Halldora sonrió taimada, nos dio la espalda y se sentó de nuevo.

—Si no lo hago yo, me temo que otro lo hará, así al menos todo quedará en familia.

Gunnar me tomó por la cintura y me acercó a él.

—Esa palabra te queda demasiado grande. Ahora prepara a la novia como se merece, esta noche oficiarás la boda.

Me dio un beso fugaz y salió acompañado por sus hombres.

La mujer alzó la mano derecha y, al instante, dos mujeres corpulentas acudieron prestas a su llamada.

—Preparen un baño, busquen una túnica adecuada y los elementos necesarios para el rito —ordenó con sequedad.

Las mujeres salieron sin pronunciar palabra.

—¿Lo amas?

No me esperaba aquella pregunta.

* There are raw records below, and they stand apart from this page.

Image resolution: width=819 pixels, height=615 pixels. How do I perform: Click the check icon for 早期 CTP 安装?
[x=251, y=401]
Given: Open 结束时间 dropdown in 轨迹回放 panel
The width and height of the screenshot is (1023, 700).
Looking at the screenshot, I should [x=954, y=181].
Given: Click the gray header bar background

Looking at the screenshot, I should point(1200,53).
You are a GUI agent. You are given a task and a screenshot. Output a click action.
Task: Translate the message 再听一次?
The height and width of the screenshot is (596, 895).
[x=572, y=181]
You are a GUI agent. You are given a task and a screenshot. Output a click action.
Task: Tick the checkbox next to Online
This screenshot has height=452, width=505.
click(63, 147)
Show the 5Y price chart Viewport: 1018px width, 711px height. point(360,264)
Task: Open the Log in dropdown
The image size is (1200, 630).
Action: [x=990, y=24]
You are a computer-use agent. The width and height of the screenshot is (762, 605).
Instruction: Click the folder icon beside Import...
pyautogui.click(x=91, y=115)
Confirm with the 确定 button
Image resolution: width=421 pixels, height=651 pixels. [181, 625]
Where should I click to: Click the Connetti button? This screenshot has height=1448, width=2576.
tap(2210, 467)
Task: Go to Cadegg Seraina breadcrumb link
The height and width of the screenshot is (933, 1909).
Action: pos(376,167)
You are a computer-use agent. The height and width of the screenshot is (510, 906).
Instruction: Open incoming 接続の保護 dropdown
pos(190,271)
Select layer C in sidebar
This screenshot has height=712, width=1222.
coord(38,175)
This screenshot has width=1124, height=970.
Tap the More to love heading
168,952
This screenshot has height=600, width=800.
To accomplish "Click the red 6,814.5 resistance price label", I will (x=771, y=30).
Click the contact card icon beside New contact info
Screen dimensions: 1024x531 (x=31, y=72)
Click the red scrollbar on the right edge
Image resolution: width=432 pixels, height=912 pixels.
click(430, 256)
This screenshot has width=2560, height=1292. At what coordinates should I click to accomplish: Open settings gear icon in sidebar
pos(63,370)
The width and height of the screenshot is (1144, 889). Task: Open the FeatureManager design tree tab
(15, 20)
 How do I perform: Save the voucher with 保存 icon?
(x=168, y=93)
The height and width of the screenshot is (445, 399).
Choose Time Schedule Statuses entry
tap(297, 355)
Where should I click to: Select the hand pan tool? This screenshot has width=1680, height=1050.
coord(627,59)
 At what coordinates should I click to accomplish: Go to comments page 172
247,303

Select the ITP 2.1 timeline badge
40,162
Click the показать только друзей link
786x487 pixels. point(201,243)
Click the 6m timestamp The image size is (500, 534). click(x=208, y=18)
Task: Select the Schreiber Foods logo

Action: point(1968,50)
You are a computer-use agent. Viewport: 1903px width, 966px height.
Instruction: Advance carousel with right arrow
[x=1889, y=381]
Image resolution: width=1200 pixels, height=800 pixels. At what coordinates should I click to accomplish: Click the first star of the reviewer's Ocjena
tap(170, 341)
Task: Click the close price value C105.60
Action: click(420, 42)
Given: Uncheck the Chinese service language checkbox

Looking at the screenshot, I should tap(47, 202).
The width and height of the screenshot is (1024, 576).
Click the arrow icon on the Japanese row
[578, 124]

Por la expectación que mostraba su semblante, supe que no le importaban los sentimientos de él, solo quería ponerme a prueba. Decidí contestar con sinceridad.

—Sí, lo amo.

—¿Y por qué lo obligas a desertar cuando más lo necesita su jarl?

—No va a desertar.

—¿Entonces por qué te lleva a Haithabu?

—¿Por qué le interesa tanto? Por lo que he podido comprobar, no ha tenido ninguna relación con él, no creo que merezca ningún tipo de explicación.

Halldora sonrió abiertamente, sus penetrantes ojos claros se suavizaron.

—Veo que eres algo más que un mero objeto decorativo.

—Gracias, creo.

La anciana señaló hacia una esquina en la que unos bancos se entreveían entre los gruesos troncos que apuntalaban las vigas del tejado. De tronco a tronco había entrelazadas unas cuerdas sobre las que colgaban diversos tipos de pieles que conferían algo de intimidad.

—Deberías dormir un poco, creo que va a ser una noche muy larga.